El coladero legal de la reagrupación familiar
La vía principal de entrada legal, la reagrupación familiar, exige al residente demostrar ingresos de 900 euros netos al mes para mantener a un cónyuge. Una cifra que, según los críticos, no cubre ni el alquiler medio en las grandes ciudades. El propio mecanismo es precario: si el residente principal pierde su estatus, toda la familia queda en situación irregular. Quienes defienden la aplicación estricta de la ley señalan que ni siquiera se está pidiendo eso, y que los requisitos deberían actualizarse al alza para reflejar el coste real de vida.
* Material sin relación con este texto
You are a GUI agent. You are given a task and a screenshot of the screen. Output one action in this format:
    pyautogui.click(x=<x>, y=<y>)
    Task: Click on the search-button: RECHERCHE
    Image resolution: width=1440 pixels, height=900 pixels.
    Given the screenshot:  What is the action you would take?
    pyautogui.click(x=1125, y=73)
La respuesta exprés: puertas cerradas y deportaciones
Frente a la vía legal, emerge con fuerza una postura radical: cerrar la entrada, deportar y eliminar cualquier prestación social durante los primeros diez años de cotización. La propuesta reduce la inmigración a un intercambio puramente contributivo, sin red asistencial. Esta corriente, aunque minoritaria en las instituciones, gana terreno en el debate público como reacción a los discursos de fronteras abiertas y a la percepción de abuso del sistema.
El callejón sin salida del relato oficial
El debate expone que ni el endurecimiento absoluto ni la laxitud actual ofrecen una salida estable. Los datos apuntan a que el modelo de reagrupación familiar está infrafinanciado y mal diseñado, lo que alimenta tanto la inmigración irregular como las demandas de cierre. Mientras no se actualicen los baremos económicos y se dote de recursos a la inspección laboral, la ley seguirá siendo papel mojado y el extremismo crecerá. La previsión no es halagüeña: cuantas más grietas tenga el sistema legal, más fuerte sonará el 'fuera todos'.